Primordial magnetogenesis from a supercooled dynamical electroweak phase transition

TL;DR

This paper explores how a supercooled electroweak phase transition in the early universe could generate primordial magnetic fields, gravitational waves, and black holes, linking particle physics with cosmological observations.

Contribution

It proposes a novel mechanism for primordial magnetogenesis involving supercooling and a first order phase transition with new scalar and vector fields.

Findings

Primordial magnetic fields can originate from supercooled electroweak transitions.

Reheating temperatures below a few TeV are conducive to magnetic field generation.

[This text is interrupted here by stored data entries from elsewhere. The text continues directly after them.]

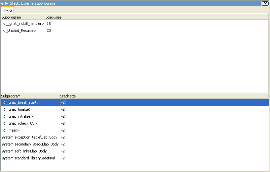This screenshot has width=270, height=172.
Task: Click lower table Stack size column header
Action: coord(68,96)
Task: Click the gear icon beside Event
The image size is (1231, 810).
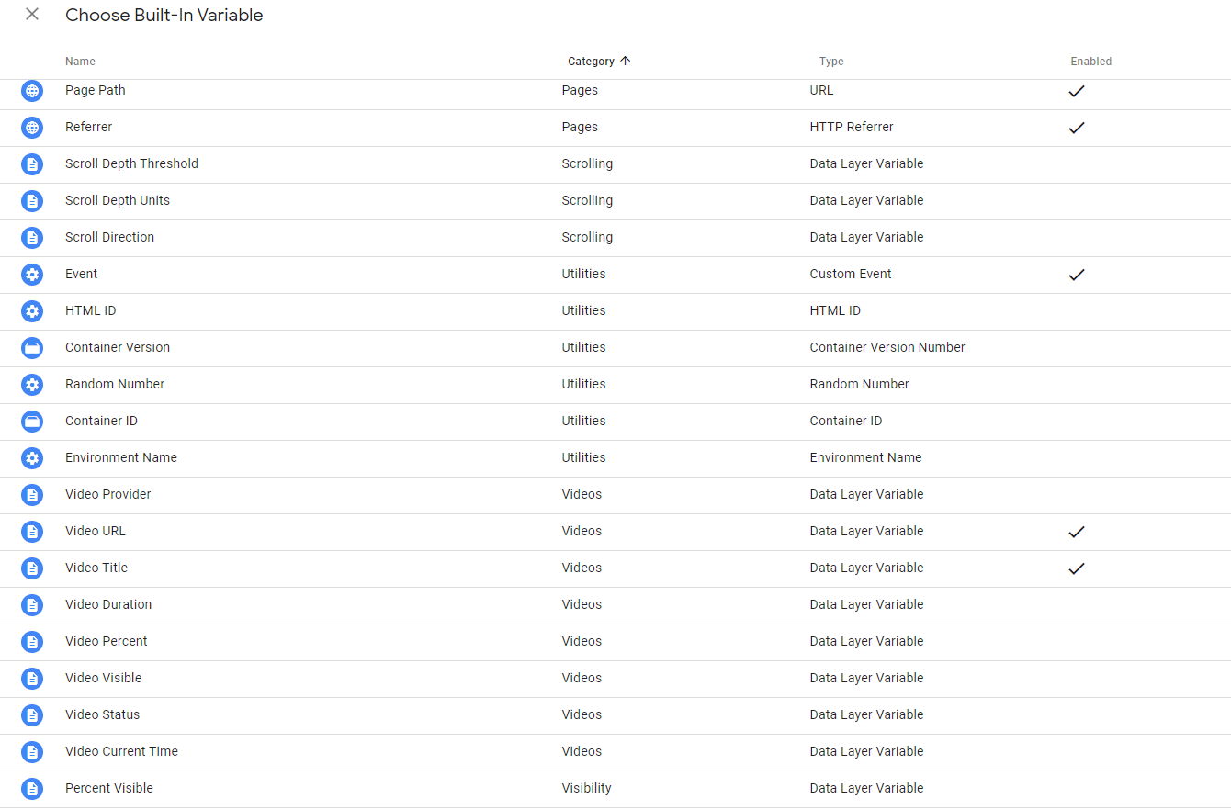Action: click(32, 275)
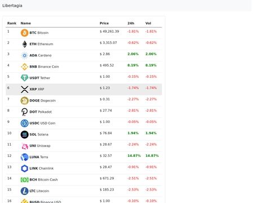Image resolution: width=254 pixels, height=203 pixels.
Task: Click the Cardano blue dotted icon
Action: (x=24, y=55)
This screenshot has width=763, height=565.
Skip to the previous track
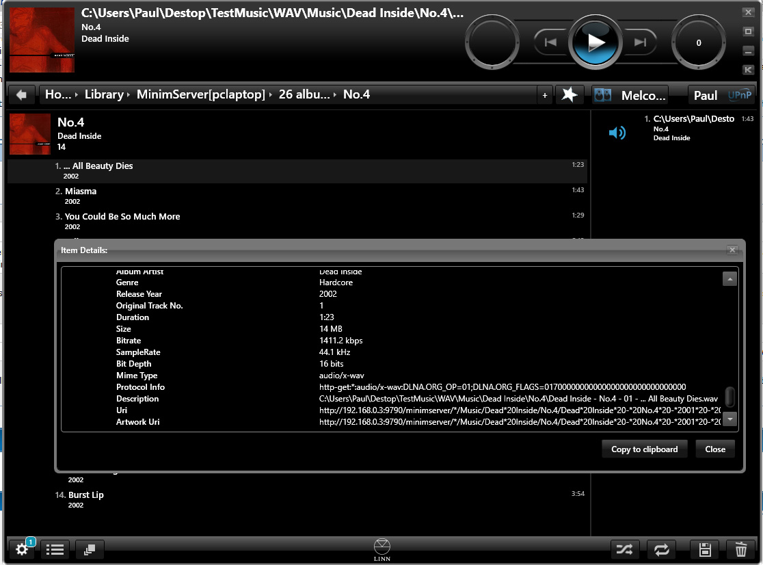(550, 42)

The model predicts detectable primordial gravitational waves and black holes.

Abstract

Observations of $\gamma$-ray from blazars suggest the presence of magnetic fields in the intergalactic medium, which may require a primordial origin. Intense enough primordial magnetic fields can arise from theories of dynamical electroweak symmetry breaking during the big bang, where supercooling is ended by a strongly first order phase transition. We consider theories involving new scalars and possibly vectors, including thermal particle dark matter candidates. Intense enough magnetic fields can arise if the reheating temperature after the phase transition is below a few TeV. The same dynamics also leaves testable primordial gravitational waves and possibly primordial black holes.